There are many satisfactions, but one of the rarest, in an age of near-instant gratification where anything from anywhere is available to anyone with the money to buy it, is making something with your own hands. Particularly something beautiful, complex, and requiring both what my husband calls “cow patience” and an aesthetic attention to detail. Creating something by hand tells you a great deal about yourself and your world.
In November 2010, I began knitting my first Shetland lace shawl. This involved knitting some 125,000 stitches on a pair of 3 mm needles with 1975 meters (1.22 miles) of yarn that weighed 150 grams. The first step in this project was to knit 84 points of edging, each 360 stitches for a total of 30,240 stitches. After the first ten points, when I understood the pattern, I began saying, I hate this! When I finished the points, I took a deep breath and said, 95,000 stitches to go! I hate doing this! But I persevered, and as the beautiful deep border of the shawl began to emerge from my needles, I stopped hating it. Knitting the beautiful center onto the top of the lower border and up the border stitches as I went—the traditional construction is to sew each side of the center to the border; no thank you—was addictive and I was torn between wanting the project to end so I could wear my shawl and never wanting the project to end for the sheer satisfaction of making something so delicate and complex with nothing more than two pointed sticks and some pretty string. When I blocked my shawl on 2 July, which is to say, washed it, wetting it thoroughly, then pinned it out to dry under tension, I saw each and every tiny error, everything I could have done better and will do better the next time, because knitting this shawl has been one of the most challenging and worthwhile things I have ever done. Wearing it in public—it feels like feathers—is very strange. It feels as ostentatious as wearing Buccellatti on the bus. Except that I made this, I did not buy it.
Pattern: Granny Cheyne’s Shetland Shawl The true color
When I began knitting in the summer of 2006, I had shopped at consignment and thrift stores for years as a statement of principle. I wanted to buy American, which was increasingly difficult to do, so I did the next best thing and bought second-hand. Since I had taught myself to knit a decade before, making my own clothing was a logical next step.
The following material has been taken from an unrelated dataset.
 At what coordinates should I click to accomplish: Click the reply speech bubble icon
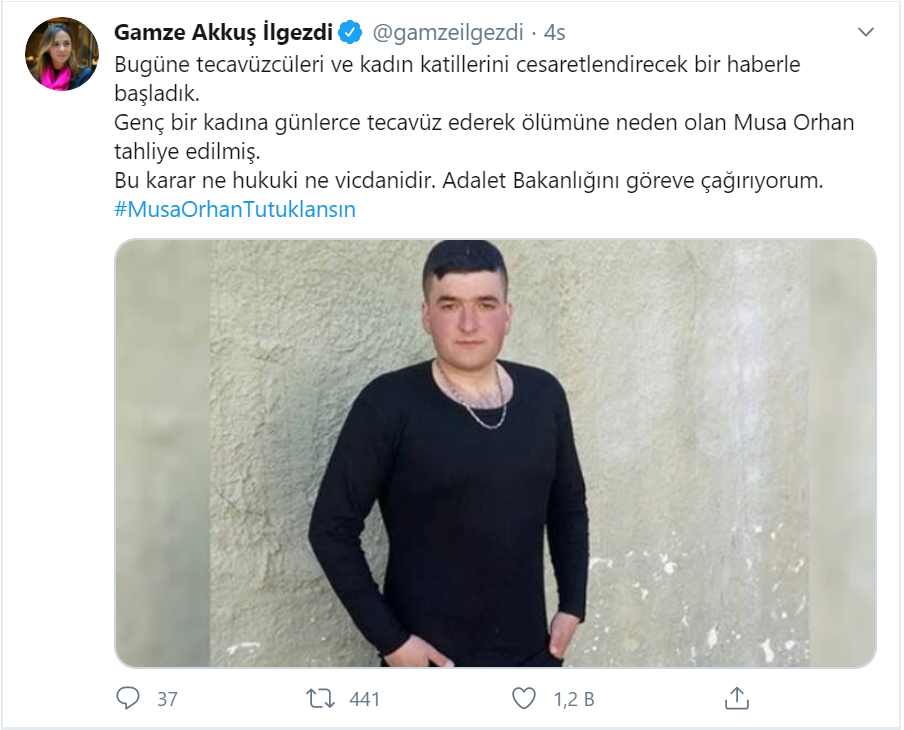127,698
I was soon bitten by the lace bug and in the summer of 2009, I began deliberately working my way towards an exceedingly complex pattern, Sharon Miller’s Princess Shawl; it will be the next pattern I buy.
In short, I have had the satisfaction of doing what I set out to do five years ago this summer, just as I had the satisfaction of writing Women in the Line of Fire and my first novel (I am now at work on my third). Just as I became a writer, I have become a craftswoman: if it can be knit, I can make it. And in the process, I have learned a great deal about civilization, which is not the hot air being spouted in many a university, whether it is about art or literature in the Colleges of Arts and Sciences, war in the Departments of Military Science and Aerospace Studies, or a modern economy in the Departments of Economics and the Schools of Businesses. What I have learned about civilization is the infinite capacity for taking pains, as well as the sense of beauty, required to learn a skill, master it, and soon, I think, begin adding to it with my own patterns. (I have one in mind.) And not once, amongst these satisfactions, have I hurt my country or my culture, despite the fact that the surest way for Americans to make money has been, for decades now, to hurt our country and our culture.
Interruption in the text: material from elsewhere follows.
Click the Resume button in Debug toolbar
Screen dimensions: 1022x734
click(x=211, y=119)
The bitterness of that knowledge haunts and stalks America now and there is no easy, short-term cure for it. The only cure for the harm itself is for each of us who can—I am not speaking of those trying to cobble together a living on three part-time jobs, or barely surviving on unemployment or disability or Social Security—to master a craft.
Obviously, it is both emotionally and intellectually important for a human being to be able to look at something beautiful and useful and think, I made that! But mastering the ability to make something that is both beautiful and useful is also moral and economic statement. That statement says to the marketers and manufacturers of the mountains of cheap, imported goods that choke us: What do I need you for? Most importantly, mastering a craft says to our ruling—I cannot even call it governing—imperium: I create.
I invite you to take a break from all the garbage, especially the material and intellectual garbage, that now chokes America for about the next year and a half—I pick that time frame only because I plan to finish the Princess Shawl by about December 2012—and with that time and money, commit yourself to making something useful and beautiful for yourself or for someone you love. If, at the end of that year, you wish to reject craftsmanship for garbage, the garbage will be waiting for you.